**** Source extract ****
Math Rock: Leeds’ best kept secret

The roots of math rock are traceable to multiple points of departure, from 90’s Midwestern emo and expansive prog-rock, to the noisy post-hardcore scene and the instrumental virtuosity, tonal diversity of jazz. Math rock is an all-encompassing term, the sort of phrase that hallmarked the early work of Foals, Everything Everything and Dutch Uncles but has equally found itself attached to the less poppy likes of King Crimson and The Mars Volta.

For years the question ‘‘what is math rock?’’ has plagued numerous forums across the alternative music sphere. The technical answer (involving discussions of time signatures, polyrhythms and other musical jargon), while often illuminating, fails to capture the diversity and richness of the genre. From post-hardcore to prog, emo to pop, twinkles to riffs and simple three pieces like Tangled Hair to the textural onslaught of Oceansize, math-rock channels a wide range of genres and moods.

I have followed this scene for many years, conducting reviews and interviews from all across the country, all the while running a website dedicated to charting its rise, simply titled The Math Rock Blog. I’ve spent a year at Newcastle University following the surge of an embryonic northern scene, spent months in Scotland getting a taste for post-rock and frequently travelled to the southern strongholds of London, Bristol and Brighton. But for my money the best that math rock currently has to offer is found in the northern musical powerhouse of Leeds.

It’s not uncommon to hear math rock bands name the inimitable Brudenell Social Club as their favourite venue around. With the rugged charm of a low stage, a permanent balcony for a great view from all angles, seating for contemplative music. as well as a wide selection of famously cheap booze, it’s not hard to see why. Dirty Otter and Bad Owl Presents are likely to provide the bulk of the best math rock in the city, the former hosting an annual all-dayer as its flagship event and the latter throwing together the eclectic sounds of post-metal, post-rock and hardcore with smatterings of math in everything they do.
**** Supplied data ****
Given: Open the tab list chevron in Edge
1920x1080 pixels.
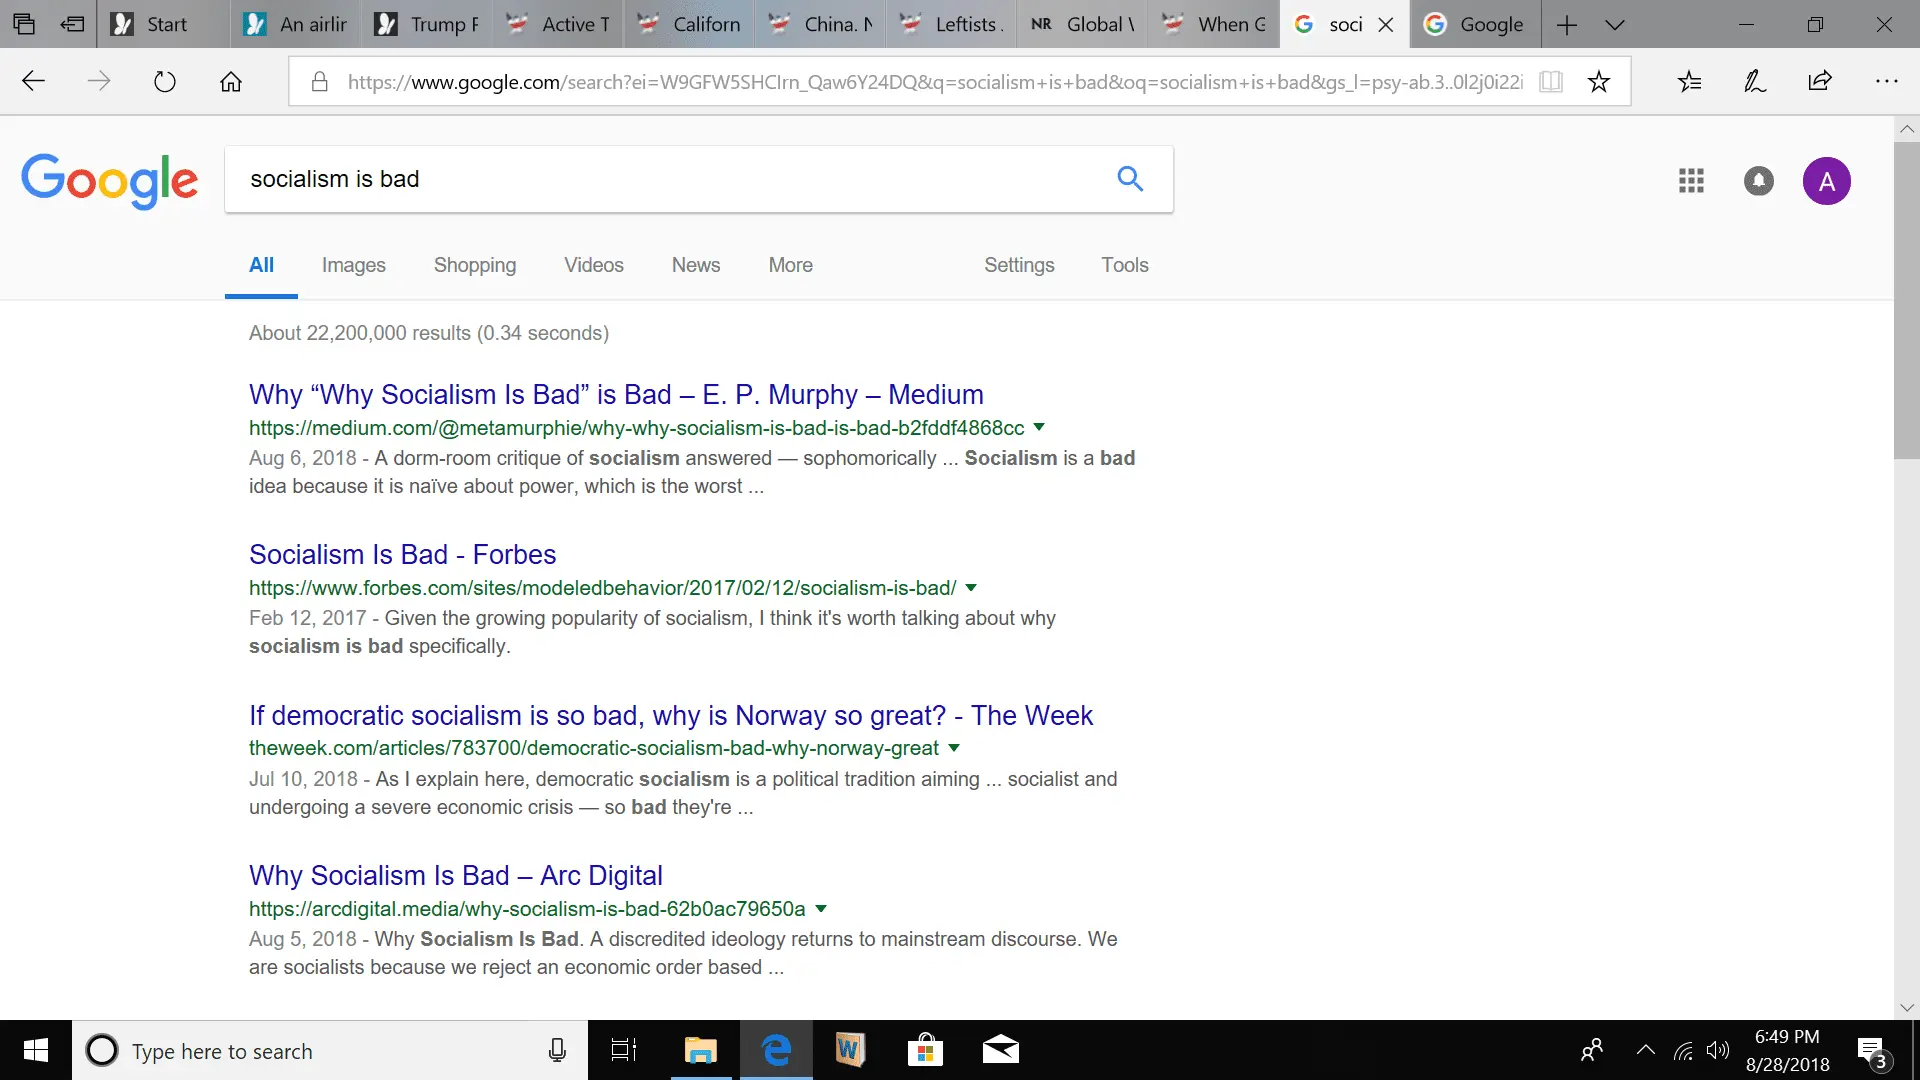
****
### Exercise
Reproduce the passage of the math rock article that begins at the words "It’s not uncommon" and stops after "everything they do.".

### Solution to this task
It’s not uncommon to hear math rock bands name the inimitable Brudenell Social Club as their favourite venue around. With the rugged charm of a low stage, a permanent balcony for a great view from all angles, seating for contemplative music. as well as a wide selection of famously cheap booze, it’s not hard to see why. Dirty Otter and Bad Owl Presents are likely to provide the bulk of the best math rock in the city, the former hosting an annual all-dayer as its flagship event and the latter throwing together the eclectic sounds of post-metal, post-rock and hardcore with smatterings of math in everything they do.